Mais vous l'aurez aussi vu, il y a un troisième projet de loi lié aux deux premiers. Celui-là n'est pas une réponse aux deux premiers, comme on peut le lire dans les critiques du rapport de minorité, mais un complément, dans la mesure où, tant à la commission des droits politiques qu'à la commission judiciaire et de la police et à la commission législative...
La présidente. Vous passez sur le temps de votre groupe.
M. Diego Esteban. ...un certain nombre de travaux ont été réalisés dans l'idée de clarifier le droit de référendum, pour qu'on ne le demande qu'au moment où un projet de loi est définitif. Ici, il y avait effectivement un certain flou sur l'utilisation de l'article 109, alinéa 5, que ce dernier projet de loi pourrait sans doute clarifier.

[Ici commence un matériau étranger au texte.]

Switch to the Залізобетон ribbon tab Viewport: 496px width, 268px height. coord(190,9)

Sur la base de l'entier de ces raisonnements et réflexions, la majorité de la commission législative vous recommande de refuser d'entrer en matière sur les projets de lois UDC et MCG, qui modifient la constitution, et d'accepter le dernier. Je vous remercie.
M. Yves Nidegger (UDC), rapporteur de minorité ad interim. Jeter le bébé avec l'eau du bain, ce bébé étant plus vieux que le Sonderbund, j'ai un peu de mal à visualiser la scène que nous propose le rapporteur de majorité. Si cette loi est plus vieille que le Sonderbund, c'est que cette loi, cher collègue, est française. Les Genevois sont un peu des Français ratés, ai-je coutume de dire: nous sommes sans doute le canton dans lequel les traces de l'invasion et de l'occupation françaises à l'époque napoléonienne sont les plus grandes, en ceci que pas mal de nos institutions - ce n'est pas la seule - ont une espèce d'imprégnation française dont nous n'arrivons pas à nous défaire, par amour des vieilles choses.

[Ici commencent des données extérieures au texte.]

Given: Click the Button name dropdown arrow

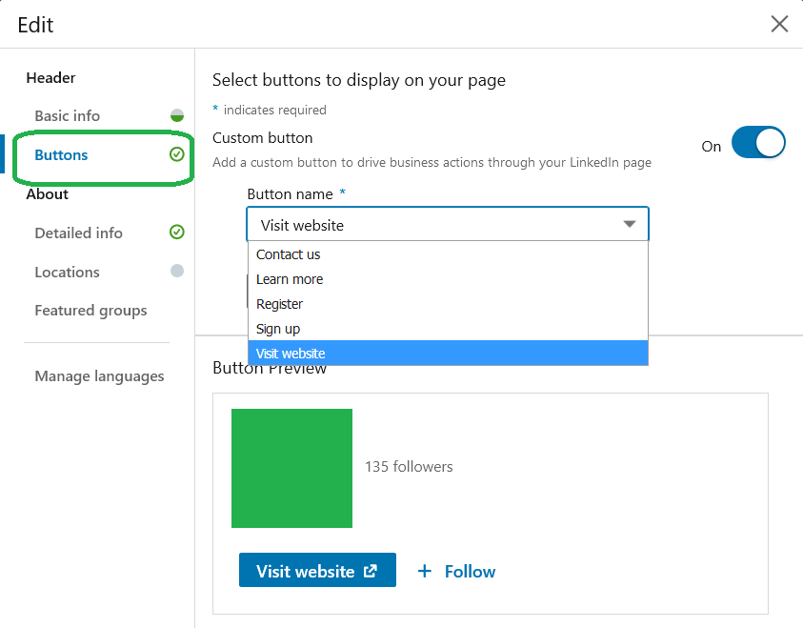Looking at the screenshot, I should point(630,224).
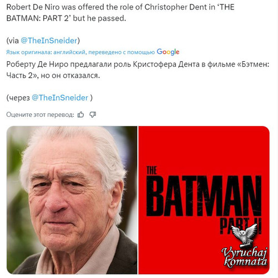The height and width of the screenshot is (278, 278).
Task: Click the English tweet text about De Niro
Action: click(x=120, y=13)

La question de fond, ce ne sont pas les mots «promulgation» et «publication». En droit fédéral, vous n'avez pas cette distinction, le délai commence quand même à courir, et ce n'est pas du tout là que se trouve la question de base. Cette dernière est celle de savoir quelle réponse notre système donne à un cas unique et particulier, qui est celui où l'exécutif est en désaccord frontal avec le parlement. Qu'est-ce qu'on fait dans ce cas ? Il n'est pas en désaccord parce que la loi est moche, parce qu'elle a été bâclée, parce qu'on a peur qu'elle soit anticonstitutionnelle, il l'est sur la base d'un désaccord politique. Ce sont des choses qui peuvent arriver, et tous les systèmes du monde prévoient un mécanisme permettant de sortir de cette impasse ou d'arbitrer cela.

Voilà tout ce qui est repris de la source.